(EXERCISE INPUT begins)

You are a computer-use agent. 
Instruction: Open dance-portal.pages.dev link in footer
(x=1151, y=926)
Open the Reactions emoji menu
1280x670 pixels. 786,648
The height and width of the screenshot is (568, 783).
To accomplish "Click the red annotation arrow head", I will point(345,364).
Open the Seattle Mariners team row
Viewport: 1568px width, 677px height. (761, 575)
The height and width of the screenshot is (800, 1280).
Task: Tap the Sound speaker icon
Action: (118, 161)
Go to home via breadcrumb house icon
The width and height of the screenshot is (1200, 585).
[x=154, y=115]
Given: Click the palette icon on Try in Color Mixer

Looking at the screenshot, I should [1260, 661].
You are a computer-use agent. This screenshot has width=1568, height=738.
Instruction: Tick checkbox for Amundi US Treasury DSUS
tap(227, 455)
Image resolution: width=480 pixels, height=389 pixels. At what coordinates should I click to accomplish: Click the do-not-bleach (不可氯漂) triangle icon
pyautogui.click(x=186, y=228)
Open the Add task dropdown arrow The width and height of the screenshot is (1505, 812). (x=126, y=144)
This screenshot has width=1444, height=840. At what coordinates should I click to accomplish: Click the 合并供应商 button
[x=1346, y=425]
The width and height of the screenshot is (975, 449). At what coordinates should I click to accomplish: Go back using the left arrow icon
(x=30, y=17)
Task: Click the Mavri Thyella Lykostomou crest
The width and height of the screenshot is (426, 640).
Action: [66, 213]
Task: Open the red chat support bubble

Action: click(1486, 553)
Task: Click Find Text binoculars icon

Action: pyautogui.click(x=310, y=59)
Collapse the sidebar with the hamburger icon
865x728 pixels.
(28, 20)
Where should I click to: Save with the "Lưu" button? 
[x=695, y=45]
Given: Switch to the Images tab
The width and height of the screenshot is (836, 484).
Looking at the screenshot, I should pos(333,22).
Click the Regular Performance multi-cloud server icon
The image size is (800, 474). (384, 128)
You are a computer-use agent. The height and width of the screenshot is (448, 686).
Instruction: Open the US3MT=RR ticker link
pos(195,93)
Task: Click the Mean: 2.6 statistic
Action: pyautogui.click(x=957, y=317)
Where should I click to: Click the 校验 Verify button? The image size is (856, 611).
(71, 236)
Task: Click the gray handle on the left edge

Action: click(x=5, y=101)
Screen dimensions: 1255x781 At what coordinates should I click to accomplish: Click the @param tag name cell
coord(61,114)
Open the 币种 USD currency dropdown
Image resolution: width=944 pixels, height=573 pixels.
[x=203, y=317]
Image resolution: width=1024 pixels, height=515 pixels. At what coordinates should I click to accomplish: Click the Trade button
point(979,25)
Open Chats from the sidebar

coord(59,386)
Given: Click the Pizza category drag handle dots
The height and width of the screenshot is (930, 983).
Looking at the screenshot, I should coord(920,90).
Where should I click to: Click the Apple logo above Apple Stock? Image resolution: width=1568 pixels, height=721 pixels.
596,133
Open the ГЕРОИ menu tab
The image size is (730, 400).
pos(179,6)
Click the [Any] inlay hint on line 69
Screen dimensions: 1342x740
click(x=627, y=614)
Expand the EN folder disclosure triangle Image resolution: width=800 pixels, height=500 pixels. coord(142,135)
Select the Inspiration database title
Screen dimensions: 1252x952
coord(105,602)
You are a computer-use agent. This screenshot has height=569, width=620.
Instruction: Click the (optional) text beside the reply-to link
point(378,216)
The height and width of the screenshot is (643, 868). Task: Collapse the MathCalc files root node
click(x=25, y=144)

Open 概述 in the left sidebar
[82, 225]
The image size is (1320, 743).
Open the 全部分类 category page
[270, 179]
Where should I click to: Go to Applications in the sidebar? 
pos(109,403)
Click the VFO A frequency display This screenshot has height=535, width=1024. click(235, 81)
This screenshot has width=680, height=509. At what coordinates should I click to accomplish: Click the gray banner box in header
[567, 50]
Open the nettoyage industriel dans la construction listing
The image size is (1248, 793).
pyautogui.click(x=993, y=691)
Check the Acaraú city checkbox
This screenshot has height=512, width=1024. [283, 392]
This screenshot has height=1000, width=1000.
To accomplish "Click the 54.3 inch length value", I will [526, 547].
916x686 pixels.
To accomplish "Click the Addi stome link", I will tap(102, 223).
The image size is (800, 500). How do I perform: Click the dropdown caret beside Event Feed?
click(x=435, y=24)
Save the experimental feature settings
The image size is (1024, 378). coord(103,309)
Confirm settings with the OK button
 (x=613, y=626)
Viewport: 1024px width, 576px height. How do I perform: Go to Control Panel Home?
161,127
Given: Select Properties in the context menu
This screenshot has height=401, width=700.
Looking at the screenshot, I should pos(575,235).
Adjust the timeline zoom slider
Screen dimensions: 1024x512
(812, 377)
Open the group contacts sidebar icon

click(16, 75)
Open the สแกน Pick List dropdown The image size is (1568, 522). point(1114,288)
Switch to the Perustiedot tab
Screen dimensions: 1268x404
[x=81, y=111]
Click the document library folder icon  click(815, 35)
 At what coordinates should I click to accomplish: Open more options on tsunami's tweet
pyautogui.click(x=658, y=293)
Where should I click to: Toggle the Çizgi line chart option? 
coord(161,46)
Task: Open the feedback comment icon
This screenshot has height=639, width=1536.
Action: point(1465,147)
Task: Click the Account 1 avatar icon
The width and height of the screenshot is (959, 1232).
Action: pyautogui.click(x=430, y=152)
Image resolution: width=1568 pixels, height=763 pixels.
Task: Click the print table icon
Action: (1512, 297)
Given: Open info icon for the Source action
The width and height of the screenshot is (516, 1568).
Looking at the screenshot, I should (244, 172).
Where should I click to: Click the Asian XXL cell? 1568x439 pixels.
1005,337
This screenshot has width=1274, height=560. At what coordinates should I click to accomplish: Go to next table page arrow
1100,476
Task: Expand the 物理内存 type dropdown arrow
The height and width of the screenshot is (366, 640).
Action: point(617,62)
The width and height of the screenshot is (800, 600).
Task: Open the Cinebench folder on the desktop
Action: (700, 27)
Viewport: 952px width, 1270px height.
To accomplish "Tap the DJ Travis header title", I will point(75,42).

(EXERCISE INPUT ends)

● **WORK INSTRUCTIONS**
Return the data exactly. Include every record.

● **SOLVED PROBLEM**
You are a computer-use agent. 
Instruction: Open dance-portal.pages.dev link in footer
(x=1151, y=926)
Open the Reactions emoji menu
1280x670 pixels. 786,648
The height and width of the screenshot is (568, 783).
To accomplish "Click the red annotation arrow head", I will point(345,364).
Open the Seattle Mariners team row
Viewport: 1568px width, 677px height. (761, 575)
The height and width of the screenshot is (800, 1280).
Task: Tap the Sound speaker icon
Action: (118, 161)
Go to home via breadcrumb house icon
The width and height of the screenshot is (1200, 585).
[x=154, y=115]
Given: Click the palette icon on Try in Color Mixer

Looking at the screenshot, I should [1260, 661].
You are a computer-use agent. This screenshot has width=1568, height=738.
Instruction: Tick checkbox for Amundi US Treasury DSUS
tap(227, 455)
Image resolution: width=480 pixels, height=389 pixels. At what coordinates should I click to accomplish: Click the do-not-bleach (不可氯漂) triangle icon
pyautogui.click(x=186, y=228)
Open the Add task dropdown arrow The width and height of the screenshot is (1505, 812). (x=126, y=144)
This screenshot has width=1444, height=840. At what coordinates should I click to accomplish: Click the 合并供应商 button
[x=1346, y=425]
The width and height of the screenshot is (975, 449). At what coordinates should I click to accomplish: Go back using the left arrow icon
(x=30, y=17)
Task: Click the Mavri Thyella Lykostomou crest
The width and height of the screenshot is (426, 640).
Action: [66, 213]
Task: Open the red chat support bubble

Action: click(1486, 553)
Task: Click Find Text binoculars icon

Action: pyautogui.click(x=310, y=59)
Collapse the sidebar with the hamburger icon
865x728 pixels.
(28, 20)
Where should I click to: Save with the "Lưu" button? 
[x=695, y=45]
Given: Switch to the Images tab
The width and height of the screenshot is (836, 484).
Looking at the screenshot, I should pos(333,22).
Click the Regular Performance multi-cloud server icon
The image size is (800, 474). (384, 128)
You are a computer-use agent. The height and width of the screenshot is (448, 686).
Instruction: Open the US3MT=RR ticker link
pos(195,93)
Task: Click the Mean: 2.6 statistic
Action: pyautogui.click(x=957, y=317)
Where should I click to: Click the 校验 Verify button? The image size is (856, 611).
(71, 236)
Task: Click the gray handle on the left edge

Action: click(x=5, y=101)
Screen dimensions: 1255x781 At what coordinates should I click to accomplish: Click the @param tag name cell
coord(61,114)
Open the 币种 USD currency dropdown
Image resolution: width=944 pixels, height=573 pixels.
[x=203, y=317]
Image resolution: width=1024 pixels, height=515 pixels. At what coordinates should I click to accomplish: Click the Trade button
point(979,25)
Open Chats from the sidebar

coord(59,386)
Given: Click the Pizza category drag handle dots
The height and width of the screenshot is (930, 983).
Looking at the screenshot, I should coord(920,90).
Where should I click to: Click the Apple logo above Apple Stock? Image resolution: width=1568 pixels, height=721 pixels.
596,133
Open the ГЕРОИ menu tab
The image size is (730, 400).
pos(179,6)
Click the [Any] inlay hint on line 69
Screen dimensions: 1342x740
click(x=627, y=614)
Expand the EN folder disclosure triangle Image resolution: width=800 pixels, height=500 pixels. coord(142,135)
Select the Inspiration database title
Screen dimensions: 1252x952
coord(105,602)
You are a computer-use agent. This screenshot has height=569, width=620.
Instruction: Click the (optional) text beside the reply-to link
point(378,216)
The height and width of the screenshot is (643, 868). Task: Collapse the MathCalc files root node
click(x=25, y=144)

Open 概述 in the left sidebar
[82, 225]
The image size is (1320, 743).
Open the 全部分类 category page
[270, 179]
Where should I click to: Go to Applications in the sidebar? 
pos(109,403)
Click the VFO A frequency display This screenshot has height=535, width=1024. click(235, 81)
This screenshot has width=680, height=509. At what coordinates should I click to accomplish: Click the gray banner box in header
[567, 50]
Open the nettoyage industriel dans la construction listing
The image size is (1248, 793).
pyautogui.click(x=993, y=691)
Check the Acaraú city checkbox
This screenshot has height=512, width=1024. [283, 392]
This screenshot has height=1000, width=1000.
To accomplish "Click the 54.3 inch length value", I will [526, 547].
916x686 pixels.
To accomplish "Click the Addi stome link", I will tap(102, 223).
The image size is (800, 500). How do I perform: Click the dropdown caret beside Event Feed?
click(x=435, y=24)
Save the experimental feature settings
The image size is (1024, 378). coord(103,309)
Confirm settings with the OK button
 (x=613, y=626)
Viewport: 1024px width, 576px height. How do I perform: Go to Control Panel Home?
161,127
Given: Select Properties in the context menu
This screenshot has height=401, width=700.
Looking at the screenshot, I should pos(575,235).
Adjust the timeline zoom slider
Screen dimensions: 1024x512
(812, 377)
Open the group contacts sidebar icon

click(16, 75)
Open the สแกน Pick List dropdown The image size is (1568, 522). point(1114,288)
Switch to the Perustiedot tab
Screen dimensions: 1268x404
[x=81, y=111]
Click the document library folder icon  click(815, 35)
 At what coordinates should I click to accomplish: Open more options on tsunami's tweet
pyautogui.click(x=658, y=293)
Where should I click to: Toggle the Çizgi line chart option? 
coord(161,46)
Task: Open the feedback comment icon
This screenshot has height=639, width=1536.
Action: point(1465,147)
Task: Click the Account 1 avatar icon
The width and height of the screenshot is (959, 1232).
Action: pyautogui.click(x=430, y=152)
Image resolution: width=1568 pixels, height=763 pixels.
Task: Click the print table icon
Action: (1512, 297)
Given: Open info icon for the Source action
The width and height of the screenshot is (516, 1568).
Looking at the screenshot, I should (244, 172).
Where should I click to: Click the Asian XXL cell? 1568x439 pixels.
1005,337
This screenshot has width=1274, height=560. At what coordinates should I click to accomplish: Go to next table page arrow
1100,476
Task: Expand the 物理内存 type dropdown arrow
The height and width of the screenshot is (366, 640).
Action: point(617,62)
The width and height of the screenshot is (800, 600).
Task: Open the Cinebench folder on the desktop
Action: (700, 27)
Viewport: 952px width, 1270px height.
To accomplish "Tap the DJ Travis header title", I will point(75,42).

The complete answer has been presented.